Longitudinal studies also have quantified viral burden and replication in the blood and their relationship to disease progression (Schnittman et al., 1990a; Connor et al., 1993; Saksela et al., 1994; Daar et al., 1995; Furtado et al., 1995). In a study of asymptomatic HIV-infected individuals who ultimately developed rapidly progressive disease, the number of CD4+ T cells in which HIV DNA could be found increased over time, whereas this did not occur in patients with stable disease (Schnittman et al., 1990a). Using serial blood samples from HIV-infected individuals who had a precipitous drop in CD4+ T cells followed by a rapid progression to AIDS, other groups found a significant increase in the levels of HIV DNA concurrent with or prior to CD4+ T cell decline (Connor et al., 1993; Daar et al., 1995). Increased expression of HIV mRNA in peripheral blood mononuclear cells has also been shown to precede clinically defined progression of disease (Saksela et al., 1994).
In the longitudinal Multicenter AIDS Cohort Study (MACS), homosexual and bisexual men for whom the time of seroconversion had been documented had increasing levels of both plasma HIV RNA and intracellular RNA as disease progressed and had CD4+ T cell numbers that declined (Gupta et al., 1993; Mellors et al., 1995). Men who remained asymptomatic with stable CD4+ T cell numbers maintained extremely low levels of viral RNA. These findings suggest that plasma HIV RNA levels are a strong, CD4-independent predictor of rapid progression to AIDS. Another longitudinal study found that increasing plasma RNA levels were highly predictive of the development of zidovudine (AZT) resistance and death in patients on long-term therapy with that drug (Vahey et al., 1994).
Other evidence suggests that changes in viral load due to changes in therapy can predict clinical benefit in patients. It was recently found that the amount of HIV RNA in the peripheral blood decreased in patients who switched to didanosine (ddI) after taking AZT and increased in patients who continued to take AZT (NTIS, 1994; Welles et al., 1995). Decreases in HIV RNA were associated with fewer progressions to new, previously undiagnosed AIDS-defining diseases or death. This study provided the first evidence that a therapy-induced reduction of HIV viral load is associated with clinical outcome. Similarly, studies of blood samples collected serially from HIV-infected patients found that a decrease in HIV RNA copy number in the first months following treatment with AZT strongly correlated with improved clinical outcome (O'Brien et al., 1994; Jurriaans et al., 1995).

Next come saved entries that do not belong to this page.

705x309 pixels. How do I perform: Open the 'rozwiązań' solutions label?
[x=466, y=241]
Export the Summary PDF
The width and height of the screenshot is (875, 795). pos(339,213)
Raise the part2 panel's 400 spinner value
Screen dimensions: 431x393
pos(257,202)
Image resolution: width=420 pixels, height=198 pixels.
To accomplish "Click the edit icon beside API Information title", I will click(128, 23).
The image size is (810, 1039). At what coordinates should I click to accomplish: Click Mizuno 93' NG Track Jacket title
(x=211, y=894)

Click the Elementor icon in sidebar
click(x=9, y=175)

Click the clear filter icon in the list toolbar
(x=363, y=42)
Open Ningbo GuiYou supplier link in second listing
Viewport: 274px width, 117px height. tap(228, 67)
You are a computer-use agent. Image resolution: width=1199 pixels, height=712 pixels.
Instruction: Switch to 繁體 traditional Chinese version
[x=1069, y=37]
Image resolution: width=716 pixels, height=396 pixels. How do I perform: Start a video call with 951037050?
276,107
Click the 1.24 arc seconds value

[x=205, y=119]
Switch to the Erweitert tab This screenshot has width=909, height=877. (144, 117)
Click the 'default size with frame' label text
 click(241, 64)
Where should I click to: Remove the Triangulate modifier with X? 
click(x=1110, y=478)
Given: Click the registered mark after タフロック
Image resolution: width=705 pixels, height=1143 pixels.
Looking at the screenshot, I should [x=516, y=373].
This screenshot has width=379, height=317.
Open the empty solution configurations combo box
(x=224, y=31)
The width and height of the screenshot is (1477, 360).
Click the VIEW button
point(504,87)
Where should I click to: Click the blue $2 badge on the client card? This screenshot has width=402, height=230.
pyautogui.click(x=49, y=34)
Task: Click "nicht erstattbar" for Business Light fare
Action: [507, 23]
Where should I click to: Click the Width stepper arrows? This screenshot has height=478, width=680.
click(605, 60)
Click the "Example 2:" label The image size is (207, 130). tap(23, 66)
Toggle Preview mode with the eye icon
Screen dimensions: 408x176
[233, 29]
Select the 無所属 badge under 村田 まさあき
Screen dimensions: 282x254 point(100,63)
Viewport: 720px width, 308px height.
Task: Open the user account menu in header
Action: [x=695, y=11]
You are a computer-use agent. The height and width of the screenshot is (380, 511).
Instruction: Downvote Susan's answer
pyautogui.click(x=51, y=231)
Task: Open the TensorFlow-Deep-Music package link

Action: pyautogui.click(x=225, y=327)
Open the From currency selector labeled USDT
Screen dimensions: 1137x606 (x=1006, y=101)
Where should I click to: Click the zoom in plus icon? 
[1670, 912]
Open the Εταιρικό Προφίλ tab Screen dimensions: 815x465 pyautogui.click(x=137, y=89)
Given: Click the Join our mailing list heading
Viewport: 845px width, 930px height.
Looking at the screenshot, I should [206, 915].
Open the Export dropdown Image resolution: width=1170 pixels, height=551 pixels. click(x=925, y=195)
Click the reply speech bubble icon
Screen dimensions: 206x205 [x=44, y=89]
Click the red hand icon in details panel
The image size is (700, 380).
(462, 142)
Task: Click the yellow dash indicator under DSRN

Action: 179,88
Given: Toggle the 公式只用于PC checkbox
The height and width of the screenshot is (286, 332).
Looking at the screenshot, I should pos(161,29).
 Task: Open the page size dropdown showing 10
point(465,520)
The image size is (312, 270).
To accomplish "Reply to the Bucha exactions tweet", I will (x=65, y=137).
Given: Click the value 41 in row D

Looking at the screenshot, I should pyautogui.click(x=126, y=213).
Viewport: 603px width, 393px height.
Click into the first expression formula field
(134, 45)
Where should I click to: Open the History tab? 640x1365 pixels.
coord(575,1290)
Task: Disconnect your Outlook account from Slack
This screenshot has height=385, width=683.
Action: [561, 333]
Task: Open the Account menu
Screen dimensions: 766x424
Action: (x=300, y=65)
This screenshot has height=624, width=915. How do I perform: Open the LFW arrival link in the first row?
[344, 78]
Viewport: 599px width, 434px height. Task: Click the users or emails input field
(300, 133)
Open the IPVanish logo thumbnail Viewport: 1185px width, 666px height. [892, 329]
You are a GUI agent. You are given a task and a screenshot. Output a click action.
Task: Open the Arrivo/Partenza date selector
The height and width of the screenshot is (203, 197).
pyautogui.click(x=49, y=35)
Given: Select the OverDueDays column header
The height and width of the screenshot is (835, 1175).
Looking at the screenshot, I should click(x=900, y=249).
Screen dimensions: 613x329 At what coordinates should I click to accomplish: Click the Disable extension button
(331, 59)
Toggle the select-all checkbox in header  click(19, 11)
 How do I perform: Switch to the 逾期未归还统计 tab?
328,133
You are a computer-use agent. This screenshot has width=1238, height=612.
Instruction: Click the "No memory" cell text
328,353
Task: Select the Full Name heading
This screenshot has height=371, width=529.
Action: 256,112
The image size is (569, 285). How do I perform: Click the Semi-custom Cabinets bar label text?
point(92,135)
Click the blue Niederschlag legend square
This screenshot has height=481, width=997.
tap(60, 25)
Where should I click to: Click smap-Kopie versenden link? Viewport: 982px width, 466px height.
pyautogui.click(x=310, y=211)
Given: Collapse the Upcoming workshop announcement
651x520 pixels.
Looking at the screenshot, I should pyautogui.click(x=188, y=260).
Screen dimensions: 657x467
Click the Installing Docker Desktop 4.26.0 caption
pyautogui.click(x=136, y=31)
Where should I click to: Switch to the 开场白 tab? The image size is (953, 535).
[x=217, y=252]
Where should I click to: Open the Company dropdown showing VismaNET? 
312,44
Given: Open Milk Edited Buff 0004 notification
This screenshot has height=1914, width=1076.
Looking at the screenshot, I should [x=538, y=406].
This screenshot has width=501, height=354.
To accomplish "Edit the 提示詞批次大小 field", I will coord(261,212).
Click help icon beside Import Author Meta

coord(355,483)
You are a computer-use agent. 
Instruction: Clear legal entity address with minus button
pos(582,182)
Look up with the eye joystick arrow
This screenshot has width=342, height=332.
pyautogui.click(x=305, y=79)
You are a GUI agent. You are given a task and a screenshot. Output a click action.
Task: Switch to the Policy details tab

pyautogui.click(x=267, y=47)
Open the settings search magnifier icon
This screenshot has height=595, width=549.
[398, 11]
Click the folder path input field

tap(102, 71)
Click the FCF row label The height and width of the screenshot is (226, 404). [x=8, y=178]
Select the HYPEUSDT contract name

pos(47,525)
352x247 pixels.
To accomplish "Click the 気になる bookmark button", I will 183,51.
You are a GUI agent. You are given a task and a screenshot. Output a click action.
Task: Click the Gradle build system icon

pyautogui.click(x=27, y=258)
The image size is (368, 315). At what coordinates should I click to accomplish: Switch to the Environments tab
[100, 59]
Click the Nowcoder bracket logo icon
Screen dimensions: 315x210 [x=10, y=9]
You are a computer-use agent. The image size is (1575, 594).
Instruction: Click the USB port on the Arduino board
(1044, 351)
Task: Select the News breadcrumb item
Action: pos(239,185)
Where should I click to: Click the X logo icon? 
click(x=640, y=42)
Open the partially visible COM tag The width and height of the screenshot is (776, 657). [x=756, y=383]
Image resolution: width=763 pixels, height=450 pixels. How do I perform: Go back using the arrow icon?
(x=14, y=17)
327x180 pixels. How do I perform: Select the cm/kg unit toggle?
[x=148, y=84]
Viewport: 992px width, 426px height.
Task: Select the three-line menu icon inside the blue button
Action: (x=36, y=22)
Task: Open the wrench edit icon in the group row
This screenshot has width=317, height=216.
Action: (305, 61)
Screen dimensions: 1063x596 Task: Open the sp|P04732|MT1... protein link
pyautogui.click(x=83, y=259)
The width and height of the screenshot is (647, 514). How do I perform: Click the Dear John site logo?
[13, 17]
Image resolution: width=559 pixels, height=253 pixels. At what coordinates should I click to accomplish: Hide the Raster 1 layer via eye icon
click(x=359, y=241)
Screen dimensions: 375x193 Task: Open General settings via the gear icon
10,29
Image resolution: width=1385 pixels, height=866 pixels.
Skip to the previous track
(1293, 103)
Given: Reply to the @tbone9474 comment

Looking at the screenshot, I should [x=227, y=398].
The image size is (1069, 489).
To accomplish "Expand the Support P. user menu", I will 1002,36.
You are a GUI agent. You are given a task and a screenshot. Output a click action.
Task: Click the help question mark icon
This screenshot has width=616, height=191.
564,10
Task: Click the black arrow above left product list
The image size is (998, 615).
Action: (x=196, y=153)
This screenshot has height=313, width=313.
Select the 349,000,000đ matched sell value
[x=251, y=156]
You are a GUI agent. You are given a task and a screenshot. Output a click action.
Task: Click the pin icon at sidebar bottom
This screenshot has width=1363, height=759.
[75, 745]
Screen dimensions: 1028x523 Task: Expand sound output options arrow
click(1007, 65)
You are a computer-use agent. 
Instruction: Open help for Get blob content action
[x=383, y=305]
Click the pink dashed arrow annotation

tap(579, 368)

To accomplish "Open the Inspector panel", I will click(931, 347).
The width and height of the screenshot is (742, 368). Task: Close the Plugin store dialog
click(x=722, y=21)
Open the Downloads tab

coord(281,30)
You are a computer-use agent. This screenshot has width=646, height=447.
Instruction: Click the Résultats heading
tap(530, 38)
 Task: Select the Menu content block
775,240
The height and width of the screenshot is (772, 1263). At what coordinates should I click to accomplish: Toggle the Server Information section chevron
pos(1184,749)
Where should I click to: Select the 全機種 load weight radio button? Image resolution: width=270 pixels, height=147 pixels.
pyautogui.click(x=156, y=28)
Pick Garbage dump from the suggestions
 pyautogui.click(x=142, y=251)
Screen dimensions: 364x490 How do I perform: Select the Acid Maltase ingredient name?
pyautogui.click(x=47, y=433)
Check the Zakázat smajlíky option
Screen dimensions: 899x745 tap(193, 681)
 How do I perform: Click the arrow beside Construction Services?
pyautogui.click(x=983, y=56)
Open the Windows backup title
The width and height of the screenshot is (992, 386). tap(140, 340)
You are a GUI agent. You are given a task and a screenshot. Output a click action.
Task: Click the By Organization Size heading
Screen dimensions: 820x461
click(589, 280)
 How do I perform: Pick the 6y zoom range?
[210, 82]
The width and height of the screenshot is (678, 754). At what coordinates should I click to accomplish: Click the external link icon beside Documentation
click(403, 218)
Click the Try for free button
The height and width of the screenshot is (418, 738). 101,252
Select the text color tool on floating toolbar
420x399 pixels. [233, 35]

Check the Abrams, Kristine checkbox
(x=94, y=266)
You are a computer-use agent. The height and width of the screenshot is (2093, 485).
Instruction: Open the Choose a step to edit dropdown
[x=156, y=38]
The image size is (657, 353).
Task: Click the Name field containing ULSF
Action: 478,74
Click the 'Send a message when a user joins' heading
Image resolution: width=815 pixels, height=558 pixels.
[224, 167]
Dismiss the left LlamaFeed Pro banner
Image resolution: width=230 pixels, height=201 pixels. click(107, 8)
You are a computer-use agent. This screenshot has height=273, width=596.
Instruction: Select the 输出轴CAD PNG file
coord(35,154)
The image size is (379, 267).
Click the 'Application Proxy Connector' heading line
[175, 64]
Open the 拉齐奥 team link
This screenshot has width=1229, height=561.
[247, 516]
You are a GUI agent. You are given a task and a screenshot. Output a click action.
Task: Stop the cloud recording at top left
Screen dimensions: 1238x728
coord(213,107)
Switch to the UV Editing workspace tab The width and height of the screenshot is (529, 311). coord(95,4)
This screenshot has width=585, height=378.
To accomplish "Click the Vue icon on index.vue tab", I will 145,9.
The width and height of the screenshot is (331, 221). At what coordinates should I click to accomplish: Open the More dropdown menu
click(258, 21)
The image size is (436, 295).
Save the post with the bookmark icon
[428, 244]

The emergence of HIV variants that are more cytopathic and replicate in a wider range of susceptible cells in vitro has also been shown to correlate with disease progression in HIV-infected individuals (Fenyo et al., 1988; Tersmette et al., 1988, 1989a,b; Richman and Bozzette, 1994; Connor et al., 1993, Connor and Ho, 1994a,b). Similar results have been seen in vivo with macaques infected with molecularly cloned SIV (Kodama et al., 1993). It has also been reported that HIV isolates from patients who progress to AIDS have a higher rate of replication compared with HIV isolates from individuals who remain asymptomatic (Fenyo et al., 1988; Tersmette et al., 1989a), and that rapidly replicating variants of HIV emerge during the asymptomatic stage of infection prior to disease progression (Tersmette et al., 1989b; Connor and Ho, 1994b).